The decision to deny funding for what critics call "monuments to me" comes as the number of projects named after their congressional benefactors has grown in recent years.

It used to be buildings were named after deceased lawmakers. But now all kinds of projects can be found named for the living: the Jerry Lewis Family Swim Center in San Bernardino, the Congressman David Dreier Water Treatment Facility in Baldwin Park and the James E. Clyburn Pedestrian Overpass in South Carolina, to name a few. West Virginia has dozens of projects named for Sen. Robert C. Byrd, a master of pork-barrel politics: roads, schools, a courthouse, even a dam and a telescope.

"Too many lawmakers suffer from an edifice complex, where they direct taxpayer funds to projects or programs that burnish their legacy," said Steve Ellis of Taxpayers for Common Sense. "It would be one thing if it was their money, but it isn't. The public is right to be skeptical, thinking that these projects are more about lawmakers' egos than the highest and best use of our precious taxpayer dollars."

But to residents in Watts, the Waters center -- a cluster of colorful buildings off South Central Avenue -- is a sanctuary in a neighborhood where hope is scarce.

"In this area," said Eric Halton, who studied for his GED at the center, "that's the best we've got."
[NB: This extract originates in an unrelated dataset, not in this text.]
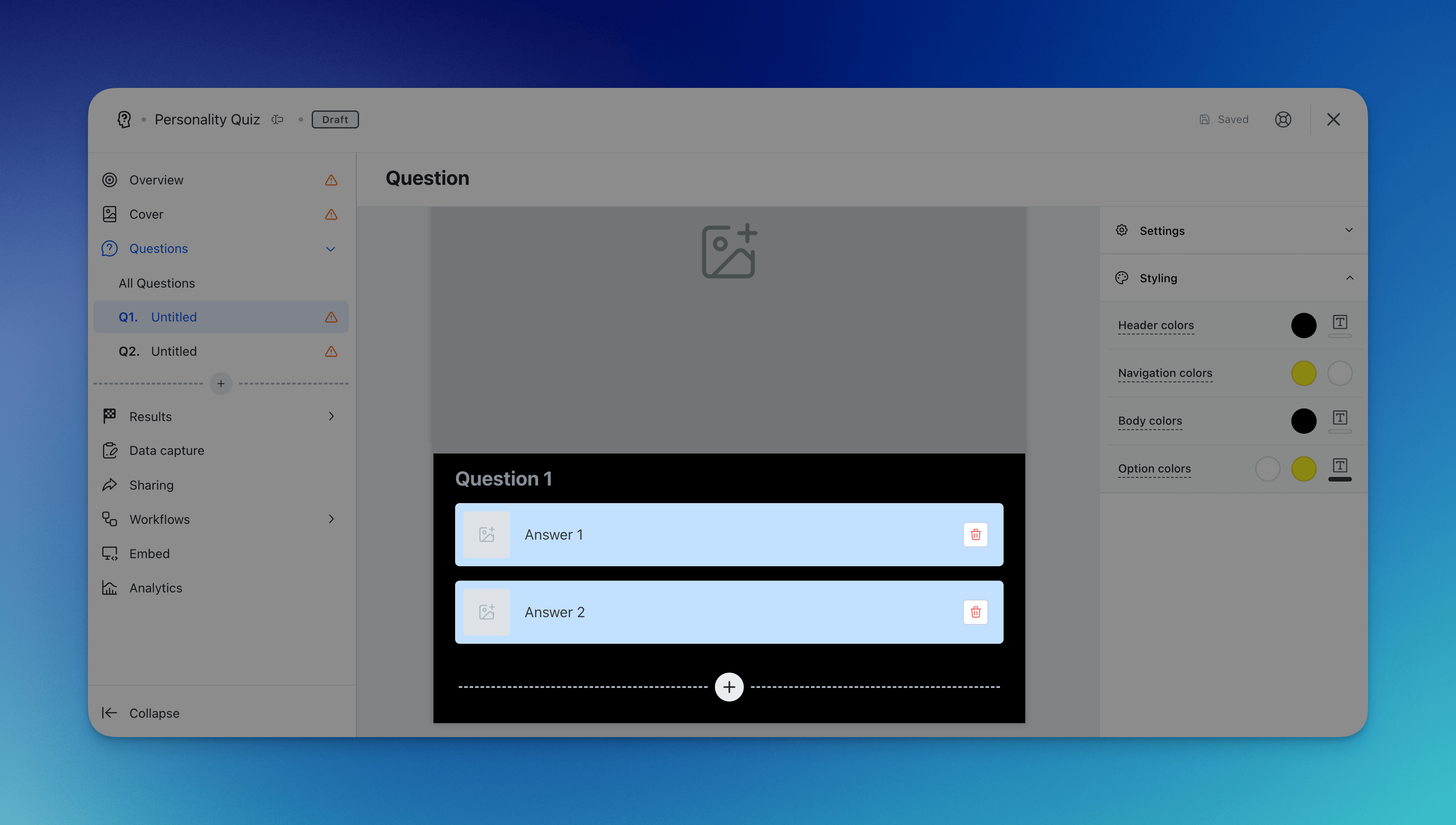Click the add question image placeholder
James Holdman, a mechanic whose granddaughter is studying at the center to become a nurse's aide, said that if the federal funding is denied, "it's going to deprive people in this community. That place has given an opportunity to those people who otherwise don't feel like they have a chance to improve their lives." Holdman added that Capitol Hill politicians should visit Watts -- where the unemployment rate is nearly 50% -- before making decisions about funding for the center.